Source document:
|---|

Republican Sen. Joni Ernst of Iowa on Dec. 5 released a report criticizing current workplace practices, particularly remote work. Ernst was appointed as the chair of the newly formed Senate Department of Government Efficiency (DOGE) Caucus, a caucus that collaborates with an advisory group led by Elon Musk and Vivek Ramaswamy to reduce government waste.
According to the report, only 3% of the federal workforce teleworked daily before the COVID-19 pandemic. Ernst claims that now just 6% of federal employees work in-person full-time, while nearly one-third are entirely remote. She has reiterated this claim on Fox News.
Various news outlets and Sean Hannity have also shared the 6% statistic.
A VERIFY reader texted us asking if it’s true that only 6% of federal employees work in person full-time.
THE QUESTION
Is it true only 6% of federal employees work in person full-time?
THE SOURCES
THE ANSWER
No, claims that only 6% of federal employees work in person full-time are false.
WHAT WE FOUND
Sen. Joni Ernst claims only 6% of federal employees report to an office, but an August report from the federal Office of Management and Budget (OMB) contradicts this. According to an OMB report from August 2024, 10% of federal employees work fully remotely and 54% worked fully on-site because their jobs required in-person presence.
There are 2.28 million federal government employees, OMB says.
The remaining 46%, about 1.1 million employees, were telework-eligible, meaning they could work remotely unless they chose to go into the office. Only 10% of employees were in fully remote roles, because they lacked a physical office to report to. According to the Office of Personnel Management (OPM), telework policies vary by federal agency and an arrangement is usually made between the employee and management on how often an employee can work remotely.
Ernst’s 6% figure came from a survey conducted by the Federal News Network (FNN), which publishes news and analysis impacting federal employees, not official data. The study relied on self-reported and self-selected responses from 6,338 people who said they were federal employees. After Ernst’s report citing FNN’s study was released, the article was updated with an editor’s note explaining the data’s limitations and including OMB’s actual figures.
“Editor’s Note: This story was updated on Dec. 6 to clarify that the survey was a non-scientific survey of respondents who self-reported that they are current federal employees, and who were self-selected. The story was also updated to include the latest OMB data on the actual amount of telework and onsite work being performed governmentwide. This Federal Report covers initial analysis of Federal News Network’s April 2024 return-to-office survey of federal employees. The story includes results for several of the survey’s questions, but not all of them,” the FNN article says at the top.
The survey aimed to “gauge [federal employees] perspectives on recent return-to-office changes at their agencies,” the FNN article says.

|---|

Data section:
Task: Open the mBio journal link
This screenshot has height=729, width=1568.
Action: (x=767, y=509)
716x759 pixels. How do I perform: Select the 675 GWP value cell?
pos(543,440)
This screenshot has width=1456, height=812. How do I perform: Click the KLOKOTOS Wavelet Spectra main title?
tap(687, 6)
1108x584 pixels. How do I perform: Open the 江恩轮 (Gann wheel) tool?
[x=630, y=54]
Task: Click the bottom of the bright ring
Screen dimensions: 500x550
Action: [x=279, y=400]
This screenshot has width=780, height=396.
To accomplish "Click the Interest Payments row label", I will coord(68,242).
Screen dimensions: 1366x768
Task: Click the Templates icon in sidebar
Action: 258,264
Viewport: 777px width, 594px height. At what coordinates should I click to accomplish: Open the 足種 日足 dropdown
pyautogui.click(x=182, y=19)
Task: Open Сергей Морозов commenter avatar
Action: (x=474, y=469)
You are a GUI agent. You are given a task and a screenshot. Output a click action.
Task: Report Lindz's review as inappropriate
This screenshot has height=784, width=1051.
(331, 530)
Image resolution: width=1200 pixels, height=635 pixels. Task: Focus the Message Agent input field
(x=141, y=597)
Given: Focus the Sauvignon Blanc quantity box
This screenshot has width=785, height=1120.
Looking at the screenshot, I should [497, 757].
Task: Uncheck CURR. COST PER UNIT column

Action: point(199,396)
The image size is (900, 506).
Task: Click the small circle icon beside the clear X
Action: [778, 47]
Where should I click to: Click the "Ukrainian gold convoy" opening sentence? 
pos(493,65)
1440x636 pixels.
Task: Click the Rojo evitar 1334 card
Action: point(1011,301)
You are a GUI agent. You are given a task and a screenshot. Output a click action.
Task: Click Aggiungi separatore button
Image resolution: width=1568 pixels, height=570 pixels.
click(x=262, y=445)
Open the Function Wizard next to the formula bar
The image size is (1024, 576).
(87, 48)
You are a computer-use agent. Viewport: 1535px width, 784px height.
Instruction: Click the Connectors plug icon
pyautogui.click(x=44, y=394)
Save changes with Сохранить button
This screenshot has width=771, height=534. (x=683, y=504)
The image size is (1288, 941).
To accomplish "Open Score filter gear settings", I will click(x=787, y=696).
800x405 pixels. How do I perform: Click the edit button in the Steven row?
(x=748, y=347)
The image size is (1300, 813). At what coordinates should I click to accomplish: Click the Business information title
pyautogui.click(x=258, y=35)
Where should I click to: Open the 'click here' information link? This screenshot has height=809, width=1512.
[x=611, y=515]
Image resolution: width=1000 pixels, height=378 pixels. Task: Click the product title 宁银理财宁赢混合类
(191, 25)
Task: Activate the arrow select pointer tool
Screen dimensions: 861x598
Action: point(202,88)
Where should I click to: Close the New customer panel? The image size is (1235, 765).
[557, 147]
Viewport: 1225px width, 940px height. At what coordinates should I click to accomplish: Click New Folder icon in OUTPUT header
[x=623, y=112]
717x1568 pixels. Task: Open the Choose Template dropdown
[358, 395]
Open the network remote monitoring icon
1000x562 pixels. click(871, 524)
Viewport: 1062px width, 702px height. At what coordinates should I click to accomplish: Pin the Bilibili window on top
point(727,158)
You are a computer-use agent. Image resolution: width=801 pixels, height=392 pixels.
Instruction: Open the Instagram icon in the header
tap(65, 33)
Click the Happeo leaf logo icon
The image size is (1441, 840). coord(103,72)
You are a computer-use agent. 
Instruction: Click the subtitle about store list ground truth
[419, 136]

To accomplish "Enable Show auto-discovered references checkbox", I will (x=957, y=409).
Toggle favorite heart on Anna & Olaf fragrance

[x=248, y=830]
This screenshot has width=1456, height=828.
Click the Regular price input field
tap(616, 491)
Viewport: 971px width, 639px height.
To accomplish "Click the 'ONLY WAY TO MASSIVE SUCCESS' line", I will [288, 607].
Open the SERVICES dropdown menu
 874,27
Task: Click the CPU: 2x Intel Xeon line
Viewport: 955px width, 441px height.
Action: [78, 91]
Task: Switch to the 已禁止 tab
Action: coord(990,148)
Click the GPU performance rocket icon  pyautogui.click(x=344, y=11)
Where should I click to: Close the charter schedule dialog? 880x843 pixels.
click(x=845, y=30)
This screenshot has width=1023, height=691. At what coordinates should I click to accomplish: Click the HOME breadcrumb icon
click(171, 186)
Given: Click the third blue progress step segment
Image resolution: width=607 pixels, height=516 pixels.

|---|

Work task: List every person named in the fact-check on federal in-person work above.

Finished task: Joni Ernst, Elon Musk, Vivek Ramaswamy, Sean Hannity